Quando um homem aprende a se ver a si mesmo na integridade de seu ser, é amoroso e sabe amar. A partir dessa consciência, vai ao encontro do outro partindo de um lugar diferente: não a partir do conquistador que foge da entrega e da intimidade sentimental, mas a partir do ser aberto e compreensivo que sabe comprometer-se com sinceridade. Para ele, o compromisso não significa atadura, mas complementaridade e enriquecimento. Sabe ter ao lado uma mulher como pessoa com os mesmos direitos, obrigações e necessidades que ele, sem invejar suas conquistas profissionais, sua inteligência ou sua criatividade.
Reconhece que ser varão não é sinônimo de ser mais inteligente, mais forte nem mais poderoso. Está consciente de que o poder não se perde quando é compartilhado; que as decisões assumidas com outros são mais fáceis de serem tomadas; que compartilhar o cuidado dos filhos é fundamental para o seu papel de pai; que ser frio não o torna mais viril; que os homens se expressam e choram... e não acontece nada.
Para chegar a desfrutar da complementaridade que harmoniza homens e mulheres, e estes entre si, temos que empreender uma tarefa conjunta se o que desejamos é conseguir uma transformação profunda, mudando o ponto de partida e o eixo a partir do qual olhamos e percebemos a realidade. Assim poderemos despojar-nos do peso que arrastamos para ver o futuro com visão renovada. A recuperação de nossa identidade autêntica passa pela redescoberta de valores como o amor, a paz, a sinceridade, a empatia, a escuta, e pelo despojo de todos os estereótipos que nos afastam da possibilidade de conseguir harmonia e plenitude.
======
* [INSTRUÇÃO ESCRITA 1]: Devolva a parte do texto sobre o homem que sabe amar que começa em "Para chegar a" e termina em "harmonia e plenitude.".
* [INSTRUÇÃO ESCRITA 2]: No texto sobre o homem que sabe amar, o que o compromisso significa para esse homem?
* [INSTRUÇÃO ESCRITA 3]: Continue o texto sobre o homem que sabe amar a partir do ponto em que ele termina.
As linhas não são necessárias.

* [LINHAS LISTADAS]:
======
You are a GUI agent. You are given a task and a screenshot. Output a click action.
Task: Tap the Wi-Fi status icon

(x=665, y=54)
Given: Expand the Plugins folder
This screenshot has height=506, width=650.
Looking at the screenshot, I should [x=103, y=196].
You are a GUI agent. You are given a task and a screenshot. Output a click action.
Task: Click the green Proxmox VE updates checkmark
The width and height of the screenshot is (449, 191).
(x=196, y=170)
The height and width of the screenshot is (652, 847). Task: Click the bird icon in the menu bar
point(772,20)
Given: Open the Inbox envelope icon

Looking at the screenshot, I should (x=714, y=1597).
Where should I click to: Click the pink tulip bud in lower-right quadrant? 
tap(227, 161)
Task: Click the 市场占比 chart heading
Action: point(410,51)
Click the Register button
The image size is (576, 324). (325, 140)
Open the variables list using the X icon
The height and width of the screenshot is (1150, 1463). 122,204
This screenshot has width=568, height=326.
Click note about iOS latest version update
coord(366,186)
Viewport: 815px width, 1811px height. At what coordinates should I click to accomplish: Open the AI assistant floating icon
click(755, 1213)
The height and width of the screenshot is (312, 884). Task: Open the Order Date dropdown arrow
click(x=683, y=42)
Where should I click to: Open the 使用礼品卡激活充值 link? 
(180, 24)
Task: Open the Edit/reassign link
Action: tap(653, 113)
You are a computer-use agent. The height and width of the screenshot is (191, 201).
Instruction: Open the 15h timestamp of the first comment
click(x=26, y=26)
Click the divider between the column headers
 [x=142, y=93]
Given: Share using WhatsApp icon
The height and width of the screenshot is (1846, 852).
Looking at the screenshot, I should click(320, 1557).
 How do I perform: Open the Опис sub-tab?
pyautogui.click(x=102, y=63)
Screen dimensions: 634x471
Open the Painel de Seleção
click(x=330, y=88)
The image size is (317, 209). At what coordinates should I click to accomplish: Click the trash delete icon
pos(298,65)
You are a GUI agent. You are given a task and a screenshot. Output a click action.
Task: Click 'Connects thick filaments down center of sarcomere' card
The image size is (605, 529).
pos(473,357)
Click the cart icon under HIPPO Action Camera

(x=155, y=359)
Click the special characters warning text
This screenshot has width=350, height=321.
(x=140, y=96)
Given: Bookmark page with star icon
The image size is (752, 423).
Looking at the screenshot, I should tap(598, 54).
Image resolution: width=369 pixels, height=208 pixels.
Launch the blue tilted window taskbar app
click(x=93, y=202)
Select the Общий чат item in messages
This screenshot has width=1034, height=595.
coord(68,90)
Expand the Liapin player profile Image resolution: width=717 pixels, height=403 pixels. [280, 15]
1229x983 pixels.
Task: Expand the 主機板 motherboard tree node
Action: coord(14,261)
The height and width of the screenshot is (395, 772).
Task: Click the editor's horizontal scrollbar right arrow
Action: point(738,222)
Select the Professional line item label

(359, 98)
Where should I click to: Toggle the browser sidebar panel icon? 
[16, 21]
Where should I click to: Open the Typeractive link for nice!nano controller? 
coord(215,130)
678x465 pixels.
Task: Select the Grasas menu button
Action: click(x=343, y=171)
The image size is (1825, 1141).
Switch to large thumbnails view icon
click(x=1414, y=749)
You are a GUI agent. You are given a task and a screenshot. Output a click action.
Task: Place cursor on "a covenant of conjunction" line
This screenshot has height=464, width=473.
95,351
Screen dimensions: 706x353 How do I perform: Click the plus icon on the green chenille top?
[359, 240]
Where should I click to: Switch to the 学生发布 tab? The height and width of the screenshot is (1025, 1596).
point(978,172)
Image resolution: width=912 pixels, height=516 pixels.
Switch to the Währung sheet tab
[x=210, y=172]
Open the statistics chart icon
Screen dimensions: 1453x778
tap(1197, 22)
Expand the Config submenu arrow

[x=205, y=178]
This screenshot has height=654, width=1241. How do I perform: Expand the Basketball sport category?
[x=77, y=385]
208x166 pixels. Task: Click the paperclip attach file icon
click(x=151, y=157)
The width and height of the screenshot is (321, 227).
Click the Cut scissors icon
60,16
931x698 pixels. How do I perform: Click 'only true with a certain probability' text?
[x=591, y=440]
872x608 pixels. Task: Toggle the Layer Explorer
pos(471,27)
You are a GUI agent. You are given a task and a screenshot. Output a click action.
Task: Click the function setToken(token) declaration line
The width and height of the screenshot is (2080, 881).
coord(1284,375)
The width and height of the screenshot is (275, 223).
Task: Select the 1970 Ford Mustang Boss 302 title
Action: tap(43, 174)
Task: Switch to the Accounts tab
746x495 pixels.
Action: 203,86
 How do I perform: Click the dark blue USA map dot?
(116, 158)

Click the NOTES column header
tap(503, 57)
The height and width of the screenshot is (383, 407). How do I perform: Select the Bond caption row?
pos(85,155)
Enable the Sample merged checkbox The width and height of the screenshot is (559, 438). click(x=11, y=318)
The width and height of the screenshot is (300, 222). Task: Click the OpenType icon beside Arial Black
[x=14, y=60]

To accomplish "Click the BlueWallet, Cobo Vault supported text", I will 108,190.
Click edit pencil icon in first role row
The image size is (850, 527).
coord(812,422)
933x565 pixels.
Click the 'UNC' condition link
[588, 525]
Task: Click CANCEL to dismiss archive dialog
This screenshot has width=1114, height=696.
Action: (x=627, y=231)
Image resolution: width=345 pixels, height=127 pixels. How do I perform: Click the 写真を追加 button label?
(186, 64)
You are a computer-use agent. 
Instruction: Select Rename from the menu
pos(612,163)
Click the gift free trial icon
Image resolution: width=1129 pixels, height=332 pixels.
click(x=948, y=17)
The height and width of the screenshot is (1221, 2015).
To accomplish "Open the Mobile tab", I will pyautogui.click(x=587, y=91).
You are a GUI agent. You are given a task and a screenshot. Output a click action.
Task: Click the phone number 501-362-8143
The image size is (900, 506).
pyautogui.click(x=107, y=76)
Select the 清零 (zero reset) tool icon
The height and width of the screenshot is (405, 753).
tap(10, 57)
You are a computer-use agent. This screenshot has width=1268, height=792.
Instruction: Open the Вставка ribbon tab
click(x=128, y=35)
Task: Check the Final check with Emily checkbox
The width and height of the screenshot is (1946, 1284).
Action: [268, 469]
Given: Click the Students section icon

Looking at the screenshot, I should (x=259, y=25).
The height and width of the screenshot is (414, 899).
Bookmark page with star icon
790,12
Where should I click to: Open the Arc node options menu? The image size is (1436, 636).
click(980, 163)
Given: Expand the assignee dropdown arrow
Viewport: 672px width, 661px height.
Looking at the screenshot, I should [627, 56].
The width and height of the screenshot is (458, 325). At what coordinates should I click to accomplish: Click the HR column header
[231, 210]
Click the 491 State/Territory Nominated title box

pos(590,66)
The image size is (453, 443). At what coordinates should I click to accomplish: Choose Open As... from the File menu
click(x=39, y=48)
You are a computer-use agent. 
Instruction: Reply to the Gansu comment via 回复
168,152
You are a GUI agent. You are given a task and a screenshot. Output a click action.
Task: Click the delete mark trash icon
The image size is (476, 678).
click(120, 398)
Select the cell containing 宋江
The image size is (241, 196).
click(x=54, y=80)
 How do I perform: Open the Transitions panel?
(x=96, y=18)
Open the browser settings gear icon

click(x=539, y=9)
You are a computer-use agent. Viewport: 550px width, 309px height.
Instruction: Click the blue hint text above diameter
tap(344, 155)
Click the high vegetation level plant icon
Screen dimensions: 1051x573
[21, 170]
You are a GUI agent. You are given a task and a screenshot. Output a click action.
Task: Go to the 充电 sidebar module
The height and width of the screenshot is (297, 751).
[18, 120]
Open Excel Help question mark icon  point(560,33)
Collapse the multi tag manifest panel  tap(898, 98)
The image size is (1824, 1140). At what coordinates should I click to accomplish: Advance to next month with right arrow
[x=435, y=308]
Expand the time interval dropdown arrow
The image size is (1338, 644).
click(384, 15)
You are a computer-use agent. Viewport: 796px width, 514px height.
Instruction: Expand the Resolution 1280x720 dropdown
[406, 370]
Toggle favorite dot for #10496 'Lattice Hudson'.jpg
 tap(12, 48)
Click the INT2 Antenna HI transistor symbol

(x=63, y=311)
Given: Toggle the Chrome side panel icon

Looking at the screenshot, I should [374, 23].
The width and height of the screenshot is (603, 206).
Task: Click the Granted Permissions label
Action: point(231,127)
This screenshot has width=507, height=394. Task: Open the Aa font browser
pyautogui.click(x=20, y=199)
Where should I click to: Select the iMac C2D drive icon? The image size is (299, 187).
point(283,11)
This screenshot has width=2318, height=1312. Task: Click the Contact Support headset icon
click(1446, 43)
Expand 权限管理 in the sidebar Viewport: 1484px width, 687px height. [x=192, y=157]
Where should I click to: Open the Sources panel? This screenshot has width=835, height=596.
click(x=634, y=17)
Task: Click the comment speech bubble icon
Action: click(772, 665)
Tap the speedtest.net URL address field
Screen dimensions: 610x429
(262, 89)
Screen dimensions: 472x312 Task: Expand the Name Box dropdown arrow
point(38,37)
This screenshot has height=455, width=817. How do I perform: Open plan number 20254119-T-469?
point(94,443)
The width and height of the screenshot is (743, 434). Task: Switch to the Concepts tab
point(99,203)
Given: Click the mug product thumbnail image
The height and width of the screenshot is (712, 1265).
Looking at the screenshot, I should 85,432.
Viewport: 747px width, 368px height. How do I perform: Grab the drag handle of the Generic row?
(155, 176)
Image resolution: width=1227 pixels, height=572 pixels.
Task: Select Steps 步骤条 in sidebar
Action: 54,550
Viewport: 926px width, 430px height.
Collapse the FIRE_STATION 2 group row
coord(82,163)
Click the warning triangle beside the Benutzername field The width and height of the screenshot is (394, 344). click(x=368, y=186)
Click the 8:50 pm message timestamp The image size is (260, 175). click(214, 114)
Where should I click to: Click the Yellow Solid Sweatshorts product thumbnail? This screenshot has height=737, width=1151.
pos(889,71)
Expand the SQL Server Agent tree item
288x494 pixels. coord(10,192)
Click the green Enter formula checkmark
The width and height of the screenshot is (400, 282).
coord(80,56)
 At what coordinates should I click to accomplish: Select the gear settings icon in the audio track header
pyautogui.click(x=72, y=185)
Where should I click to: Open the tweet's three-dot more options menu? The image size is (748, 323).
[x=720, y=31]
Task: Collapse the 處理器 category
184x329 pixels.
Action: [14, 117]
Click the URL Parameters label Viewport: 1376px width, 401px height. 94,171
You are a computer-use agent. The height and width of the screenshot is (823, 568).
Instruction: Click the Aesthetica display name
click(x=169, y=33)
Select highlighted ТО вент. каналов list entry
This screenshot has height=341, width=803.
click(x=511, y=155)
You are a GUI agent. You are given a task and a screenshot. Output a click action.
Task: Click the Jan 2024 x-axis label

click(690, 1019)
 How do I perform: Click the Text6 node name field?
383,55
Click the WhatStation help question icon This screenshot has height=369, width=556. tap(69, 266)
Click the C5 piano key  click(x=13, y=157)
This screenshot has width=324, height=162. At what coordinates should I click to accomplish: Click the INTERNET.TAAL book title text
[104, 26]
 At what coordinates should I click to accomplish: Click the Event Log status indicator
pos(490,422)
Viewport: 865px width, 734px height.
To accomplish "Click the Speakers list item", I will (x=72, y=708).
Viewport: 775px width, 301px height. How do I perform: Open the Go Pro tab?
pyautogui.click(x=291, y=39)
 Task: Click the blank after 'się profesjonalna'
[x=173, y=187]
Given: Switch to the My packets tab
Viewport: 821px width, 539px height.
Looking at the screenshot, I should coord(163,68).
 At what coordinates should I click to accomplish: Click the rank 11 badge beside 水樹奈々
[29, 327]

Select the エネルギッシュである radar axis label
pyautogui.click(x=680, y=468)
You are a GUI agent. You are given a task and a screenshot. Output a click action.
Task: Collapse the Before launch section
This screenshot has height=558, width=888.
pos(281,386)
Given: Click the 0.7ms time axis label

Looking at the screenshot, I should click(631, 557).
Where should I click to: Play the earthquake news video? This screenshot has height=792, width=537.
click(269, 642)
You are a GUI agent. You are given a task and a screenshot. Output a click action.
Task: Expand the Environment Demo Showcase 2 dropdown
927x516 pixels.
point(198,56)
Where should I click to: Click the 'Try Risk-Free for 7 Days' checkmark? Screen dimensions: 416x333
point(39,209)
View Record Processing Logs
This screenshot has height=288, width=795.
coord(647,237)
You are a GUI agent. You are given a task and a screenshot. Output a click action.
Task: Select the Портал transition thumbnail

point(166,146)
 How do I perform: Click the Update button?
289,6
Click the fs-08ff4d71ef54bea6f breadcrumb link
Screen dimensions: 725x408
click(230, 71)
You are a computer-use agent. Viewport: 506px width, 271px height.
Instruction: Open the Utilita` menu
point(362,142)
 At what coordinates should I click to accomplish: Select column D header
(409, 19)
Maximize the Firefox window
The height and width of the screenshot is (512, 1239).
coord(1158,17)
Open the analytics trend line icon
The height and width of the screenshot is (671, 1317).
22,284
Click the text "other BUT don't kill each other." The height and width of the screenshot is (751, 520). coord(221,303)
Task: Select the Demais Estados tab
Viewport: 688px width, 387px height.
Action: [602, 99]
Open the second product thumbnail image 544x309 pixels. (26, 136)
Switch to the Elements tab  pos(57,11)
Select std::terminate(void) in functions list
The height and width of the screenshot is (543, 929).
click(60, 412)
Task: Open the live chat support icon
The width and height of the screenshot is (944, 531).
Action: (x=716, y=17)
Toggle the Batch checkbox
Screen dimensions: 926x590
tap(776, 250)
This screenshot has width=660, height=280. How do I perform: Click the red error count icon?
======
* [RESPOSTA 1]:
Para chegar a desfrutar da complementaridade que harmoniza homens e mulheres, e estes entre si, temos que empreender uma tarefa conjunta se o que desejamos é conseguir uma transformação profunda, mudando o ponto de partida e o eixo a partir do qual olhamos e percebemos a realidade. Assim poderemos despojar-nos do peso que arrastamos para ver o futuro com visão renovada. A recuperação de nossa identidade autêntica passa pela redescoberta de valores como o amor, a paz, a sinceridade, a empatia, a escuta, e pelo despojo de todos os estereótipos que nos afastam da possibilidade de conseguir harmonia e plenitude.

* [RESPOSTA 2]: Para ele, o compromisso significa complementaridade e enriquecimento, não atadura.

* [RESPOSTA 3]:
Desta maneira, os homens de hoje serão referências para as novas gerações como exemplos de coragem com coração, de empatia e escuta, de entrega e serviço; serão guias que oferecem ferramentas para um modelo de mundo desejável e uma participação pedagógica nessa transformação. Pais que oferecem uma referência válida às suas filhas na busca de um companheiro. Modelos válidos de homem para que seus filhos cresçam livres de condicionantes por conta de seu sexo e contribuam para a construção de um mundo mais saudável, desintoxicado da masculinidade machista.

Reconstruir a sua própria imagem

“O conceito de si mesmo é o destino. O perigo é que nos tornemos prisioneiros de nossa imagem negativa, que permitamos que ela dite as nossas ações”. Nesta frase de Nathaniel Branden se pode encontrar uma chave para se sair da masculinidade imposta historicamente: reconstruir sua própria imagem. Uma imagem de si mesmo independente dos estereótipos culturais de gênero. Isso implica desaprender o aprendido. Deixar de lado seus personagens, suas etiquetas, o que se espera de você. Assim, você clareia o seu caminho. Consiste em desaprender, soltar, conhecer e construir. Cada homem tem que saber o que está bem ou o que está mal para ele. O que o aproxima da plenitude e o que o esvazia. O que o conecta com seu ser e o que o desconecta do essencial. Ter seus próprios critérios de valor e, a partir daí, valorizar-se. Valorizar-se não apenas pelo que acontece em seu mundo sentimental ou de trabalho, mas pelo que acontece na totalidade de seu mundo. Ter uma imagem completa do ser. Trata-se de conhecer a masculinidade emocionalmente madura e suas qualidades inatas, conectar-se com elas e sê-las, vivê-las para compartilhá-las. Reencontrar seu eixo, sua coluna vertebral, em si e não buscá-lo no outro. Assim reconstrói sua própria imagem na essência de seu ser além de identidades limitadas pela questão de gênero.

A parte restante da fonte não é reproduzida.